Thursday, February 16, 2012

Pearls on the Ocean Floor

Pearls on the Ocean Floor
I went to see a documentary that was screened at OU last night.  The documentary, Pearls on the Ocean Floor had a profound impact on me.  It was about Iranian women artists, both in Iran and living estranged from their home countries in different places around the world.  There were many different mediums the women used in their art work and many different styles and modes of expression.

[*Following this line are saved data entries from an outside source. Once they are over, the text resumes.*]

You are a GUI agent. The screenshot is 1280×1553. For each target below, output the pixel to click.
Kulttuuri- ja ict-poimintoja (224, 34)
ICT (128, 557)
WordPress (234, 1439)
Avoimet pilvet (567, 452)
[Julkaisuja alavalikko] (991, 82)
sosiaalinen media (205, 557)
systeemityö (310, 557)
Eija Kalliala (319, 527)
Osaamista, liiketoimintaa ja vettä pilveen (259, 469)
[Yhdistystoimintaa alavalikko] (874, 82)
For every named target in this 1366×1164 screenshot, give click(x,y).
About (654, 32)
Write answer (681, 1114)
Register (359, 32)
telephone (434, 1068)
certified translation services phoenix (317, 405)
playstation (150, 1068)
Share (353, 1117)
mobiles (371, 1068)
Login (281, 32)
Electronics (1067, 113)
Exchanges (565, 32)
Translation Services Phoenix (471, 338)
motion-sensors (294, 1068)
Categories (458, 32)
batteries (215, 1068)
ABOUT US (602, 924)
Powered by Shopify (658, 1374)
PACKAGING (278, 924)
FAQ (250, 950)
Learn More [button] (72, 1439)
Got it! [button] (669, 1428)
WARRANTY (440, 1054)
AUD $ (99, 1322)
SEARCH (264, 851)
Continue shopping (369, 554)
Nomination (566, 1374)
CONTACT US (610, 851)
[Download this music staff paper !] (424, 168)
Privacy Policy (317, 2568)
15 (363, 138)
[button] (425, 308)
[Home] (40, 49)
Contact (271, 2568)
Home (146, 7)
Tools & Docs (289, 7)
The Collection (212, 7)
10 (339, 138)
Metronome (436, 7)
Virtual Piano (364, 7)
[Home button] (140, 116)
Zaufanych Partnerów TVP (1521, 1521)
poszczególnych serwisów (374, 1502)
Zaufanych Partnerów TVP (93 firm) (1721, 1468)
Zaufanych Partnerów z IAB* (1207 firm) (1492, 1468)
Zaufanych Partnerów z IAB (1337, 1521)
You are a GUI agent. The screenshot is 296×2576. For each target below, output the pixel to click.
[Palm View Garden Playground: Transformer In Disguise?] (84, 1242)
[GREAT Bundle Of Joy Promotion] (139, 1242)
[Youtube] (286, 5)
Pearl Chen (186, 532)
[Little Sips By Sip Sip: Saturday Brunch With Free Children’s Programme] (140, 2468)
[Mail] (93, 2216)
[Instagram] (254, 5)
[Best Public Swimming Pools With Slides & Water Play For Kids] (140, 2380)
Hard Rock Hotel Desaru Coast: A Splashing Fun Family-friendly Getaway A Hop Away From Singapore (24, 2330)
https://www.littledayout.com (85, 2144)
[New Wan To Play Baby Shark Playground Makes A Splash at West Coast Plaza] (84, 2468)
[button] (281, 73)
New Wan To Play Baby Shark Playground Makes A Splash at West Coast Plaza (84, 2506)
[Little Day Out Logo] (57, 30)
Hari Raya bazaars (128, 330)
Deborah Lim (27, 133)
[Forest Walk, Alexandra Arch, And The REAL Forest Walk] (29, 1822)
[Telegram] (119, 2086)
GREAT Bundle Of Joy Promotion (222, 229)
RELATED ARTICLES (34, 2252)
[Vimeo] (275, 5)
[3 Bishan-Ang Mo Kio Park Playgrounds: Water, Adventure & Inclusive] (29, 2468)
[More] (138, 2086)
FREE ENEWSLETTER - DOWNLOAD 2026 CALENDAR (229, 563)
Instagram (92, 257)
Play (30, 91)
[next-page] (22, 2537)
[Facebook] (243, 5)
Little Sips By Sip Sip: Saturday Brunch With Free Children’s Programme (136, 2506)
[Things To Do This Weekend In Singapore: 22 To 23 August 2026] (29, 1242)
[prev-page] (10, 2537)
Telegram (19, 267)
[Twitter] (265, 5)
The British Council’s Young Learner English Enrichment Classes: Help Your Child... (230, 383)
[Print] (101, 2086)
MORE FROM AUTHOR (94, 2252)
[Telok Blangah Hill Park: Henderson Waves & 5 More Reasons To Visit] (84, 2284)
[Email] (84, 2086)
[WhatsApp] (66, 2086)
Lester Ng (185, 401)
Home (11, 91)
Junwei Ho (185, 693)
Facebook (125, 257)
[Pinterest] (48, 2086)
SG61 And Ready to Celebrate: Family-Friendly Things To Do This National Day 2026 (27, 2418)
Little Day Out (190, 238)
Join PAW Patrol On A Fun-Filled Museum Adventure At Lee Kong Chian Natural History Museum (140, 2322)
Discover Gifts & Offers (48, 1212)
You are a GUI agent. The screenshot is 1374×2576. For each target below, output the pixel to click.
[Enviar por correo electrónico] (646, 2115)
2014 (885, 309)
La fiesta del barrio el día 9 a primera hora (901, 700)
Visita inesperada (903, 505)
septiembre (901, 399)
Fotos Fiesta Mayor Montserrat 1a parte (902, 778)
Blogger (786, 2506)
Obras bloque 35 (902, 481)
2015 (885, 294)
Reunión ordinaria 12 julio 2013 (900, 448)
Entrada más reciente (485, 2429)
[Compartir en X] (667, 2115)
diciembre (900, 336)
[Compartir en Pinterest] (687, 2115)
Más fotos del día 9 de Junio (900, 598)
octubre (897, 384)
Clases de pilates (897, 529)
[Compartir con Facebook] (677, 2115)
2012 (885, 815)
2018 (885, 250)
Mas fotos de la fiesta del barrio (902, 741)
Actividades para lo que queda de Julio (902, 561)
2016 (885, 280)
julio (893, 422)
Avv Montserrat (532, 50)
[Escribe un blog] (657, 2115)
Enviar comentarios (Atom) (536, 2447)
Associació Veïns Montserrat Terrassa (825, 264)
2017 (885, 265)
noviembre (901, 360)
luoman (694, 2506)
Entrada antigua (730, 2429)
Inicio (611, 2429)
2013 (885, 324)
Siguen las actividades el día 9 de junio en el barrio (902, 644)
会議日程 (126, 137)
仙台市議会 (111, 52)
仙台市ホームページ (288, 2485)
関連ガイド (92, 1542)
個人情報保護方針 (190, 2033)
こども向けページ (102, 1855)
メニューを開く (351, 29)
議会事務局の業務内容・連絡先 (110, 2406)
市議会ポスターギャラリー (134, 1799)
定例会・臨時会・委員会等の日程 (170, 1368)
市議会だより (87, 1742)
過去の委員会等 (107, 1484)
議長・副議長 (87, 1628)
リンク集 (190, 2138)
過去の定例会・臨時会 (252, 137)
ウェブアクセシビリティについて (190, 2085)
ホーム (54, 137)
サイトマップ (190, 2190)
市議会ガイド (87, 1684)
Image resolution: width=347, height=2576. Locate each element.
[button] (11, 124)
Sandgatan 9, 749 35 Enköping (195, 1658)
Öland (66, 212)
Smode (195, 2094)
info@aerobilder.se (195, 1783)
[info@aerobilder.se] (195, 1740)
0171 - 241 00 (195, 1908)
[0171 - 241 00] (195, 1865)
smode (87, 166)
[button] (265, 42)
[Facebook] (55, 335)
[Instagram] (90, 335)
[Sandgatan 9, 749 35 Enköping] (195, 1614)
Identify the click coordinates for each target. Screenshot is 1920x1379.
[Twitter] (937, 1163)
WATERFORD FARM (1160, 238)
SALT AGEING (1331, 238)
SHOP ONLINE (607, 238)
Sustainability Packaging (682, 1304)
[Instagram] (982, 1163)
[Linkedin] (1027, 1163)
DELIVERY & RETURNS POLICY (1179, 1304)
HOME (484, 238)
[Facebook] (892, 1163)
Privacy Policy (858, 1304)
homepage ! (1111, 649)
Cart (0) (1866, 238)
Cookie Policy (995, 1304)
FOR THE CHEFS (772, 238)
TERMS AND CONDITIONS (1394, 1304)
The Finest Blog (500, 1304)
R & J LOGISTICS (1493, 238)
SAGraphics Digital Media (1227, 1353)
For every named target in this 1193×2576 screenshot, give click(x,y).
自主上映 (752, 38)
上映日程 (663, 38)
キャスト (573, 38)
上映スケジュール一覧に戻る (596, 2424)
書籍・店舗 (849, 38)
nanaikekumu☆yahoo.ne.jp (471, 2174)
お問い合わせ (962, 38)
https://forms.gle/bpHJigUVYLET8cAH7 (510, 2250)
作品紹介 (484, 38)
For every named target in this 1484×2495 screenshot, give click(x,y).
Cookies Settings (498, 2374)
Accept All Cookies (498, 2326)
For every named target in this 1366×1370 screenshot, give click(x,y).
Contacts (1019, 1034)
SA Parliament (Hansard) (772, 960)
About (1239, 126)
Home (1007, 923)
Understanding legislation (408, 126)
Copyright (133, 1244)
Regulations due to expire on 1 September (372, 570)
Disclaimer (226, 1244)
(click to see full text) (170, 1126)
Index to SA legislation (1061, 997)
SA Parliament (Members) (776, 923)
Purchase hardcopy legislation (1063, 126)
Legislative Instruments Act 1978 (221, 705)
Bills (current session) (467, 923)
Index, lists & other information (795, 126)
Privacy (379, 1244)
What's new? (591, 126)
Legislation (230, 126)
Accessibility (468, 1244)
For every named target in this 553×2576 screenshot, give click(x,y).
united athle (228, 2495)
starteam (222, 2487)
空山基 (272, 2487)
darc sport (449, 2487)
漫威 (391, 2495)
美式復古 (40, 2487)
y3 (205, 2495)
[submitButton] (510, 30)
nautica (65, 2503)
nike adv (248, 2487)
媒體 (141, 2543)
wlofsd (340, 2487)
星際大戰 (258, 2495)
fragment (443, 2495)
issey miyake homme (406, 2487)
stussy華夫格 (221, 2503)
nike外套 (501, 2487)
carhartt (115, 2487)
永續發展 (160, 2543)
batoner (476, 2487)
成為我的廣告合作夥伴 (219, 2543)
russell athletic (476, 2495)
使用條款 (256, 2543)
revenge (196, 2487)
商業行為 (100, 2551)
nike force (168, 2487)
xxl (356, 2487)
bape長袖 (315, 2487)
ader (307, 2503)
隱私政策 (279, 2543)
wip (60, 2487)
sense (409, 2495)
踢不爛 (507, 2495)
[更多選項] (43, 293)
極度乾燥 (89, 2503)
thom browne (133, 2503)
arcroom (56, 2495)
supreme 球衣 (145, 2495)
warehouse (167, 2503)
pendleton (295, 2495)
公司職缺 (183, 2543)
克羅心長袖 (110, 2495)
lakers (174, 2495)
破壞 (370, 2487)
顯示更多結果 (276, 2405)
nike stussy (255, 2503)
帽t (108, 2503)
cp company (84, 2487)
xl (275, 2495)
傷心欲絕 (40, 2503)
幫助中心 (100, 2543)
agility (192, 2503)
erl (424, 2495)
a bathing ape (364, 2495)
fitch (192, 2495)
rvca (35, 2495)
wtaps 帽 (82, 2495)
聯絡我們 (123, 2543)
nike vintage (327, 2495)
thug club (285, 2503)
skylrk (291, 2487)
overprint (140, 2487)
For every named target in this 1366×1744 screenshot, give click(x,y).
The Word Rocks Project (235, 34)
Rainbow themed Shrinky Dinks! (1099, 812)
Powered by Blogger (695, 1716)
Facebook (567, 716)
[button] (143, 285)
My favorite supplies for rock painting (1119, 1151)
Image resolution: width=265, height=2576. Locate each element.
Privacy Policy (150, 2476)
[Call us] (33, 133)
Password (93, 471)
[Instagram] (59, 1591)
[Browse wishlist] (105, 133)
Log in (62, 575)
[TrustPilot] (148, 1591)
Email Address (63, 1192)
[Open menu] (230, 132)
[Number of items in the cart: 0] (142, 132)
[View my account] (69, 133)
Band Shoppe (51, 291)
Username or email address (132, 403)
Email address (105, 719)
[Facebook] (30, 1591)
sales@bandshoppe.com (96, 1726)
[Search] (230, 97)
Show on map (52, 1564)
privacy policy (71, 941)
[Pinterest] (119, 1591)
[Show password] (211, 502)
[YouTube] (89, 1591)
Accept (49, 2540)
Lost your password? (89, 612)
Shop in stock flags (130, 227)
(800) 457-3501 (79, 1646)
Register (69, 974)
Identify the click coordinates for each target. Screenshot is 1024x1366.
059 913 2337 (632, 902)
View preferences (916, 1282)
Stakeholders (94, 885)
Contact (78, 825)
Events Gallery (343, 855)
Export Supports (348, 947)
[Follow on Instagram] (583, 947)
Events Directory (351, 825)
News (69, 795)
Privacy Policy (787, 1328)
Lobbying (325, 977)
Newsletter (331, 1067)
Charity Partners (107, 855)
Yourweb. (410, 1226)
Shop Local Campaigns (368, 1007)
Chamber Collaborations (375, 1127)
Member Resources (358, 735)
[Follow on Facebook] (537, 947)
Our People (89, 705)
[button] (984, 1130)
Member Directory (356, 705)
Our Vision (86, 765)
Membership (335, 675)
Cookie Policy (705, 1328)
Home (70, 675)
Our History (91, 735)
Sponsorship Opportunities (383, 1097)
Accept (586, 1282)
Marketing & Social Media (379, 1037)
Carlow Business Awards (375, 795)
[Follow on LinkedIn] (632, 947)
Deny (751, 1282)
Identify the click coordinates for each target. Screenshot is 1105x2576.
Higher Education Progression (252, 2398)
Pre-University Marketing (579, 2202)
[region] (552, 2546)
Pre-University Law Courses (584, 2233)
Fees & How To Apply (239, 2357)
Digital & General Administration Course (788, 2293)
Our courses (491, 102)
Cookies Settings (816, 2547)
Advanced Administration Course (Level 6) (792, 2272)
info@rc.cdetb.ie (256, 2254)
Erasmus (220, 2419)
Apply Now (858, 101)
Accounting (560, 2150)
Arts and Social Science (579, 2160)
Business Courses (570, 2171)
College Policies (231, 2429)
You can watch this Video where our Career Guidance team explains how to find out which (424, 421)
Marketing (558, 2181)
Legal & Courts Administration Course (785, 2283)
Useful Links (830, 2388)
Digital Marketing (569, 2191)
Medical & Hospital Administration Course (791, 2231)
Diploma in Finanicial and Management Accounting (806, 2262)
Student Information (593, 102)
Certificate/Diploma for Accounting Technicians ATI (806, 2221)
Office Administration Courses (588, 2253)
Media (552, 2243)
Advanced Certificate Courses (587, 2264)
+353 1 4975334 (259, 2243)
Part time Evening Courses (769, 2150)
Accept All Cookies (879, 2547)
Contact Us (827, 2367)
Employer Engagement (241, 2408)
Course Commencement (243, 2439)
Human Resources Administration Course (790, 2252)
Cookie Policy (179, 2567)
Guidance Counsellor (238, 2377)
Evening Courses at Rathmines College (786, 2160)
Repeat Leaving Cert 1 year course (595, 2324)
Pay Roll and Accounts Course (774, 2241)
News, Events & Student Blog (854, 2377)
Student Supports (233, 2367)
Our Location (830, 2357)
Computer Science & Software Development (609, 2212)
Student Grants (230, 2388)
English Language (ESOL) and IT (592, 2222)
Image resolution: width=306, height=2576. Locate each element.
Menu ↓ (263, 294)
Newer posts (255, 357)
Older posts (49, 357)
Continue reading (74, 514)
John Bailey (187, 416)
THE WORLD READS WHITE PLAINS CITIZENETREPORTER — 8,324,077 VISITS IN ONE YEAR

When I lived in Iran I had several students who were also artists. One of them was a pharmacist and was taking watercolor classes from a male watercolor artist there.  She was a cheerful woman over 50 who had accomplished much in her life.  She was independent, an entrepreneur who owned one of the few 24-hour pharmacies in our city.  She was strong, outspoken and loved to gossip. Actually, she never knew it but gossip almost ruined our friendship.  I decided in the end that it was worth it to keep her friendship because she was such a fascinating person and ultimately I learned incredible things from her.  I simply steered our conversations away from things I didn’t want discussed in the neighborhood, and instead thoroughly enjoyed our conversations about spirituality, art, and the meaning of life.  We held our classes at the back of the pharmacy, and many times she would have paint brush in hand and we would chat merrily in English about the intrigues and goings-on in her art class.  It seems she had quite an eccentric in her artist teacher and he was surrounded by a bevy of scarf-clad lovelies who vied for his approval. She was an infinitely spiritual person, who had also suffered the death of a teenage son, and domestic abuse.  Once she told me about her prayer room, a small room in her house that she had painted green with a green carpet and green curtains.  Green is the color of spring, of spiritual matters, of saints, and of prayers in Iran.  It has a meaning and a life all its own in Persian culture.  Without having lived in Iran, or closely with Iranians, it is hard to explain the bittersweet, lovely, reverent emotion that green provokes in Iran.  One of the artist ladies in Pearls on the Ocean Floor did an installation that said in lovely Persian calligraphy, “My green isn’t your green.”  She lives in Germany and she was comparing the cultural significance of the color in that country to the meaningful, emotional significance that the word carries in Farsi.  Sabz. Green.  No, not the same in English.
Another thing that is so culturally different is the phrase, “Oh my God!”  and “Khodayah Man!” I’ve been watching a lot of stand-up comedy done by Persians lately with my oldest son.  It is so funny to us because we completely understand the context.  A lot of them will do a heavily Iranian accented English, and invariably it’s peppered with lots of “Oh my God!”s emphatically exclaimed.  It’s funny because probably two of every three Iranians I know will use this phrase passionately when speaking English.  Before I lived in Iran, my fundamentalist Christian upbringing had me cringing every time my Iranian friends used OMG so carelessly (taking the name of the Lord in vain), but when I got to Iran and learned Farsi, somehow it didn’t seem like a careless exclamation, but more a passionate invocation.   More like, God are you hearing this?  Depending on the emotion of the exclaimant, it could be awe or exuberance: “Khodayah Man! How Beautiful!” as in “My God, what a beautiful baby!”  Then OMG was a word of exquisite praise to the Creator.  Or it could be “Khodayah Man! Really?” as in “OMG.  This kid won’t eat!  I’ve worked hard all day cooking and now he won’t eat.”  It’s like saying God, I love you, but you see what I have to go through here?  Sometimes it’s used as a lament:  “Khodayah Man, na”  as in “Oh, no, my God, no”  I suppose that one is universal, we all really want God to help take things back and make things right at horrific times in our lives.  It’s crazy how OMG in Farsi rings in my ears as part of a passionate, everyday conversation with God, but that fundamentalist upbringing still makes me hesitate slightly when I hear OMG in regular conversation in English.   Have I lost something in translation or gained a richer vocabulary?  Depending on the day, time, and my level of nostalgia it could be a lot or little of both.  There are no longer fundamentalist black and white colors in my world, instead infinite shades of gray.